My name is Tara, and I was a breastfeeding mother with insufficient milk syndrome (defined as failure to thrive in infants due to insufficient daily breast milk intake).* I’m on a mission to tell people that even if you’ve done everything right, you still might not produce enough breast milk for your baby. However, you may still be able to have a beautiful breastfeeding relationship like I did, so don’t give up!
Well-meaning breastfeeding consultants all encouraged me to keep nursing 24/7 after my little girl was born. It’s called the supply-and-demand theory. The more you nurse, the more you make. They convinced me that I had enough milk, or that there would be enough milk soon.
But in my case, there wasn’t enough milk, nor would there be, without herbal and pharmacological intervention.

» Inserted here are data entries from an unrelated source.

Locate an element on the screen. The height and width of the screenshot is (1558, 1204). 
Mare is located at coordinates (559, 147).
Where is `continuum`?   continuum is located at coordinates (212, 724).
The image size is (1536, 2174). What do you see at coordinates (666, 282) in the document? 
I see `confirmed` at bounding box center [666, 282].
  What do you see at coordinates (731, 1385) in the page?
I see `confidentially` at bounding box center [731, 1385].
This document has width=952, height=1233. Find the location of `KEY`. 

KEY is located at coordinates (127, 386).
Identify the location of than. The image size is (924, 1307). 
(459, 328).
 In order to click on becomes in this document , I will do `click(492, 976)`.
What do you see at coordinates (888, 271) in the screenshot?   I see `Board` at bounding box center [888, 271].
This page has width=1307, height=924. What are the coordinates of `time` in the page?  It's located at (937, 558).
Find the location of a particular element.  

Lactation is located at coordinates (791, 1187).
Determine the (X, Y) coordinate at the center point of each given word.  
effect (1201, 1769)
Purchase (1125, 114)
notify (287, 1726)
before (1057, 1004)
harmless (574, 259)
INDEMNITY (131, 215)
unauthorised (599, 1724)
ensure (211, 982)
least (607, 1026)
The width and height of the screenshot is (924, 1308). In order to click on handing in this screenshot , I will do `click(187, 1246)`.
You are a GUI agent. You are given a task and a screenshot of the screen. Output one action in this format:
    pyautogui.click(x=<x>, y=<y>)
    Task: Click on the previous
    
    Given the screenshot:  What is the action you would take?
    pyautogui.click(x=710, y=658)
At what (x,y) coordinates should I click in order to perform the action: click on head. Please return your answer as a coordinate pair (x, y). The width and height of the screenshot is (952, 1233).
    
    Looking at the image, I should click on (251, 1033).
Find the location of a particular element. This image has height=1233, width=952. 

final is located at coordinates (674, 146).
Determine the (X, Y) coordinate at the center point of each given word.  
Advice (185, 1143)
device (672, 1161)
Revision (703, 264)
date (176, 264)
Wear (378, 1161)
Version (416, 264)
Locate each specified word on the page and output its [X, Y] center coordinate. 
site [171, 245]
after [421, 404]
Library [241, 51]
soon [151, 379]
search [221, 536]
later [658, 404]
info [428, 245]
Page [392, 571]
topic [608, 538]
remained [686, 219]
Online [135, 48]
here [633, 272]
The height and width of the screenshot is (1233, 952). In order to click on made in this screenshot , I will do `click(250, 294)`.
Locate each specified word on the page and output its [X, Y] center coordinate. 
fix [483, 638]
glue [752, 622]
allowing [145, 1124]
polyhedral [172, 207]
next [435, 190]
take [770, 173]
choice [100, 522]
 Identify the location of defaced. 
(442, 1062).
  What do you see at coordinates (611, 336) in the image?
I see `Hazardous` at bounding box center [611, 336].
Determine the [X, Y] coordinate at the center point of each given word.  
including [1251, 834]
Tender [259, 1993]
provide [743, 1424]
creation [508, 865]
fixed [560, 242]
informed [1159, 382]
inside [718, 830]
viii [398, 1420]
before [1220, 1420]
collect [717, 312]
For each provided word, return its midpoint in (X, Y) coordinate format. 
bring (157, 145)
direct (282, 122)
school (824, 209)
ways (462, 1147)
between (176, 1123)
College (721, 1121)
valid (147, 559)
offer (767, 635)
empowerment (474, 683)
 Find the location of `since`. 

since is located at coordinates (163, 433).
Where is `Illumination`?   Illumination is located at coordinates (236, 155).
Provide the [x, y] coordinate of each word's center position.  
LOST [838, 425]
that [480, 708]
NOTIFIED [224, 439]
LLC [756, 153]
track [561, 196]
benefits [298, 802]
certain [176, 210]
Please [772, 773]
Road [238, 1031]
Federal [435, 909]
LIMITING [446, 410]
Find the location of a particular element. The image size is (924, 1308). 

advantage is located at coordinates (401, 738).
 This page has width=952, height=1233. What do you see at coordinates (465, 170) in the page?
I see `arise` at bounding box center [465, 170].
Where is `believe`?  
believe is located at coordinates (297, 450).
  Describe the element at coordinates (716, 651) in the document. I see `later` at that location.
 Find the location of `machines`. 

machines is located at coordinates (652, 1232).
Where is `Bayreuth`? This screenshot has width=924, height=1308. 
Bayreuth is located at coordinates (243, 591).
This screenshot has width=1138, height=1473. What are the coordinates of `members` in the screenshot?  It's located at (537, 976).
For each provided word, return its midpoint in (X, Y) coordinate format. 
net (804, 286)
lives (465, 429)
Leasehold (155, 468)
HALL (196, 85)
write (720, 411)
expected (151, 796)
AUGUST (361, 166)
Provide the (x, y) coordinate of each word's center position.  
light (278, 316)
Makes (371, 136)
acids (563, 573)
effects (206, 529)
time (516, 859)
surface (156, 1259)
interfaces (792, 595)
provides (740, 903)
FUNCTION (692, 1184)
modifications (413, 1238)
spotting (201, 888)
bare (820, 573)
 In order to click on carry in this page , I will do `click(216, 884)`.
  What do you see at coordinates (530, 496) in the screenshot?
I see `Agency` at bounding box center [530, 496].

I wasn’t convinced that I truly had a low milk supply until I went to a breastfeeding laboratory, where they weighed my baby after every feeding for an entire day. They shared with me that, despite all my efforts of constant nursing, I did not produce enough milk to sustain my baby. It was actually a great relief, because I realized I wasn’t doing anything wrong.
If you’re a new breastfeeding mom, scared that your baby isn’t getting enough to milk, please see a professional lactation consultant right away. In my case, it was necessary to weigh my baby before and after every breastfeeding (counting diapers was too subjective). We cheered when my daughter started gaining actual pounds.
* Willis, Claire Bizabeth, and Livingstone, Verity. “Infant Insufficient Milk Syndrome Associated with Maternal Postpartum Hemorrhage.” Journal of Human Lactation 11, no. 2 (1995): 123-126.